The University Archives, of course, makes a long-term commitment to preserving and making accessible records of the University. I have to say, when I learned that the five-year minimum commitment was the plan for the IDB, I was shocked and a bit dismayed! But after reflecting on the fact that files deposited in the IDB undergo no formal appraisal process at ingest, the concept began to feel more comfortable and reasonable. At a time when terabytes of data are created, oftentimes for single projects, and budgets are a universal concern, there are logistical storage issues to contend with. Now, I fully believe that for us to ensure that we are able to 1) meet current, short-term data sharing needs on our campus and 2) fulfill our commitment to stewarding research data in an effective and scalable manner over time, we have to make a circumspect minimum commitment and establish policies and procedures that enable us to assess the long-term viability of a dataset deposited into the IDB after five years.
The RDS has collaborated with archives and preservation experts at Illinois and, basing our work in archival appraisal theory, have developed guidelines and processes for reviewing published datasets after their five-year commitment ends to determine whether to retain, deaccession, or dedicate more stewardship resources to datasets. Enacting a systematic approach to appraising the long-term value of research data will enable us to allot resources to datasets in a way that is proportional to the datasets’ value to research communities and its preservation viability.

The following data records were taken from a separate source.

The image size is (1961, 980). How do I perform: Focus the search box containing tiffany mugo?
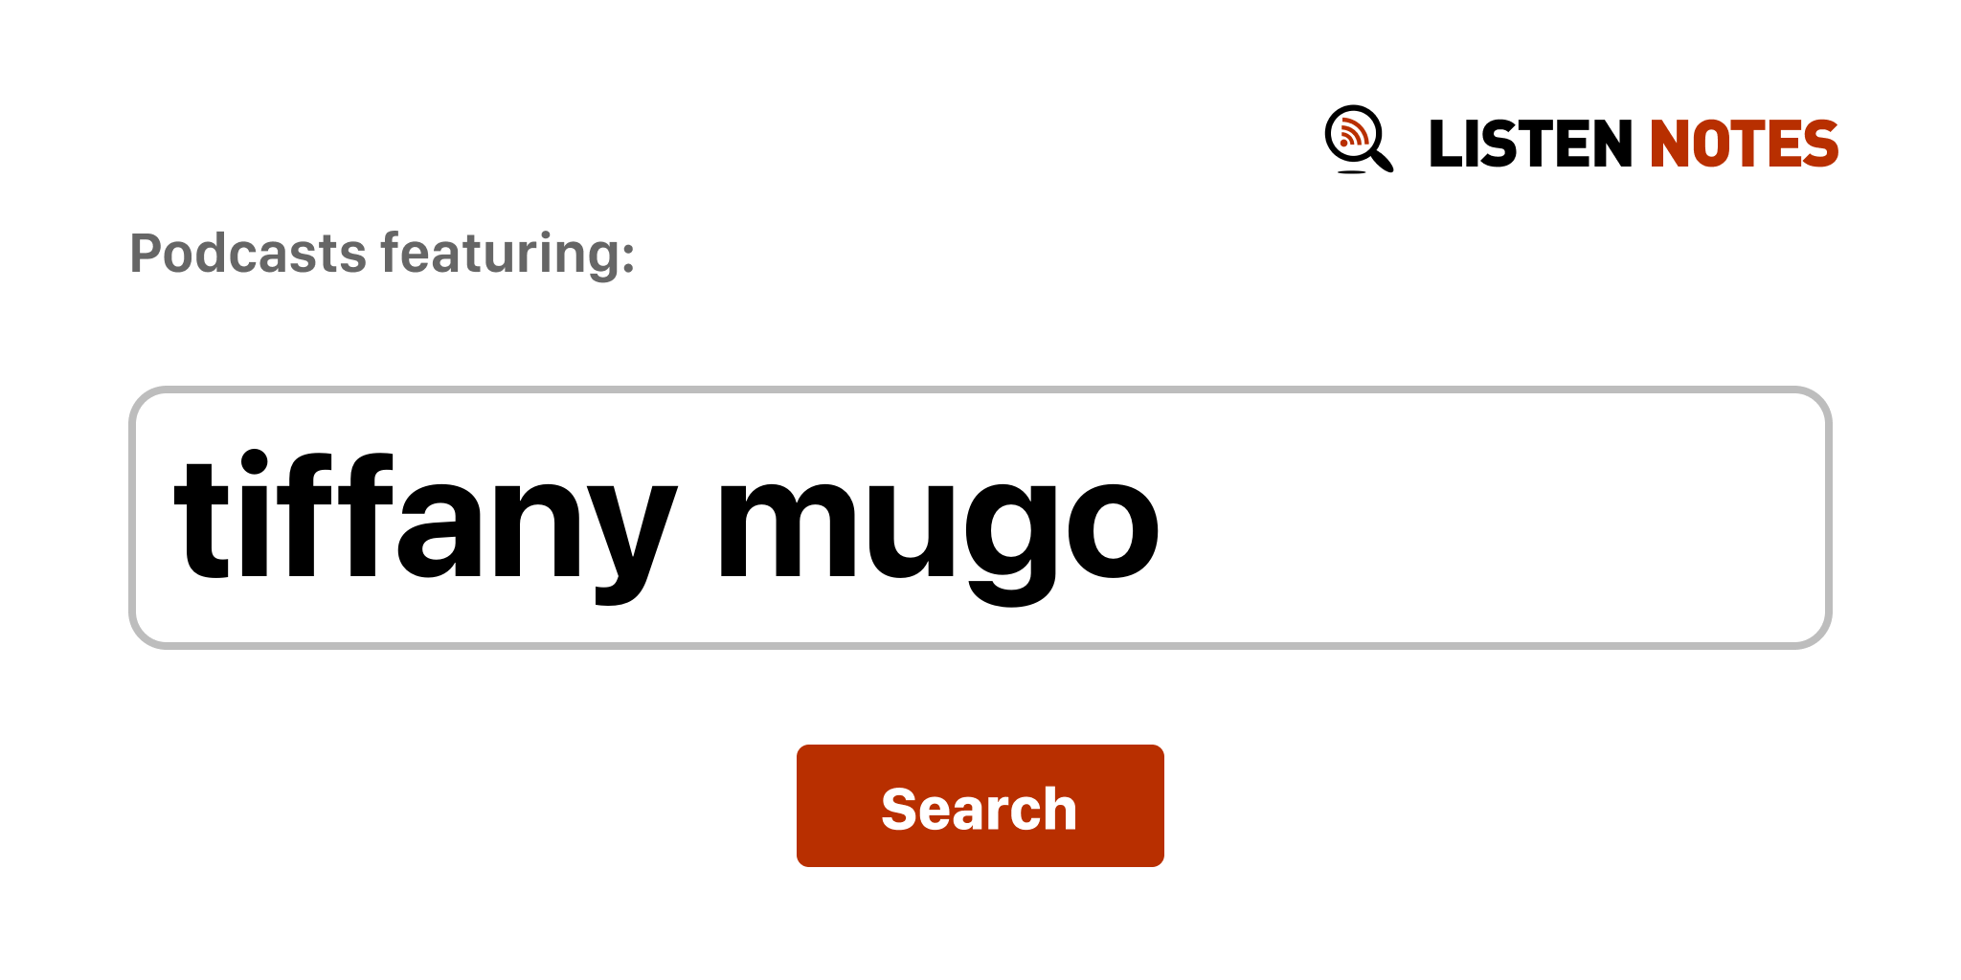coord(980,518)
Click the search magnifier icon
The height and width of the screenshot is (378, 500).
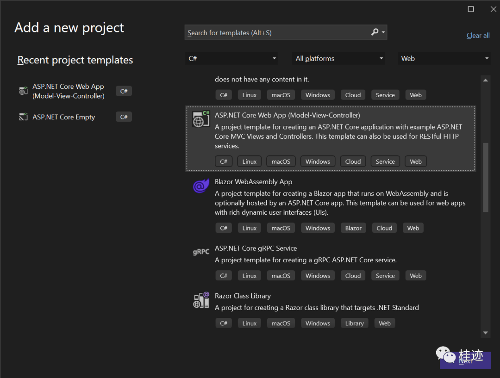click(x=375, y=32)
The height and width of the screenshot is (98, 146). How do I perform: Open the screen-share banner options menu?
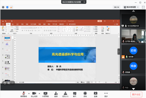point(84,2)
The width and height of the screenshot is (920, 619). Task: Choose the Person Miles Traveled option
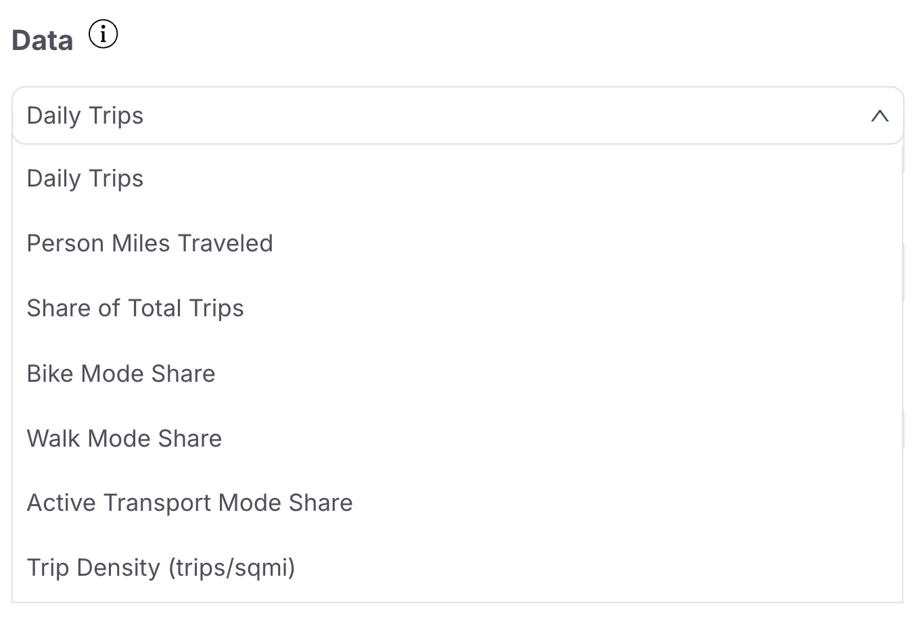click(x=150, y=244)
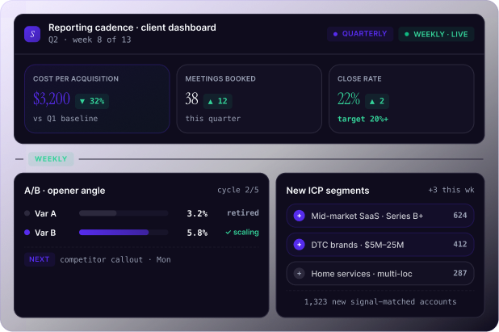Click the plus icon beside Home services
Viewport: 499px width, 332px height.
[x=299, y=274]

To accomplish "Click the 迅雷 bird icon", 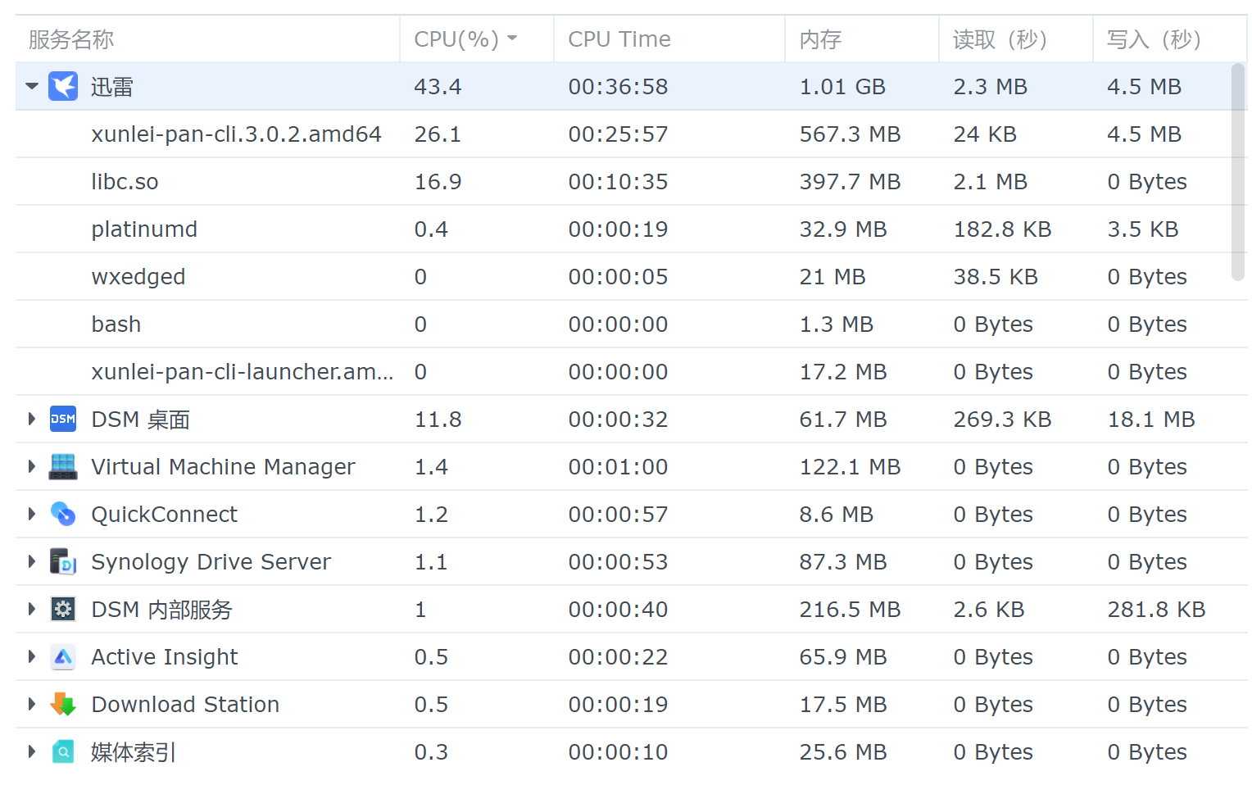I will tap(63, 86).
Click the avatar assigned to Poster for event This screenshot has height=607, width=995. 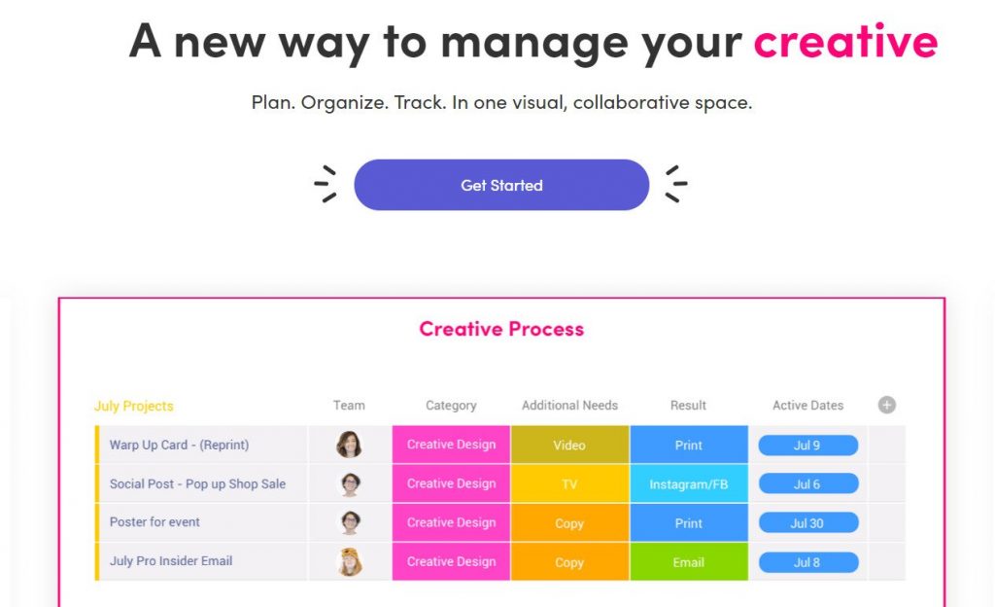(x=349, y=522)
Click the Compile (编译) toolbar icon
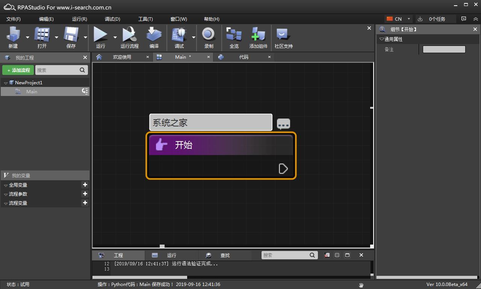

To show that we’re not all that different after all, I’ll briefly mention a few areas where the University Archives and the RDS are taking similar approaches or facing similar challenges:
We are both taking an MPLP-style approach to file conversion. In order to get preservation control of digital content, at minimum, checksums are established for all accessioned files. As a general rule, if the file can be opened using modern technology, file conversion will not be pursued as an immediate preservation action. Establishing strategies and policies for managing a variety of file formats at scale is an area that will be evolving at Illinois through collaboration of the University Archives, the RDS, and the Preservation Services Unit.
Accruals present metadata challenges. How do we establish clear accrual relationships in our metadata when a dataset or a records series is updated annually? Are there ways to automate processes to support management of accruals?
Both units do as much as they can to get contextual information about the material being accessioned from the creator, and metadata is enhanced as possible throughout curation/processing.
The University Archives and the RDS control materials in aggregation, with the University Archives managing at the archival collection level and the RDS managing digital objects at the dataset level.
More? Certainly! For both the research data curation community and the archives community, continually adopting pragmatic strategies to manage the information created by humans (and machines!) is paramount, and we will continue to learn from one another.
The following represents our planned functional workflow for handling dataset deposits in the Illinois Data Bank:
To learn more about the IDB policies and procedures discussed in this post, keep an eye on the Illinois Data Bank website after it launches next month. Of particular interest on the Policies page will be the Accession Policy and the Preservation Review, Retention, Deaccession, Revision, and Withdrawal Procedure document.
Bethany Anderson and Chris Prom of the University of Illinois Archives
The rest of the Research Data Preservation Review Policy/Procedures team: Bethany Anderson, Susan Braxton, Heidi Imker, and Kyle Rimkus
The rest of the RDS team: Qian Zhang, Elizabeth Wickes, Colleen Fallaw, and Heidi Imker
Elise Dunham is a Data Curation Specialist for the Research Data Service at the University of Illinois at Urbana-Champaign. She holds an MLS from the Simmons College Graduate School of Library and Information Science where she specialized in archives and metadata. She contributes to the development of the Illinois Data Bank in areas of metadata management, repository policy, and workflow development. Currently she co-chairs the Research Data Alliance Archives and Records Professionals for Research Data Interest Group and is leading the DACS workshop revision working group of the Society of American Archivists Technical Subcommittee for Describing Archives: A Content Standard.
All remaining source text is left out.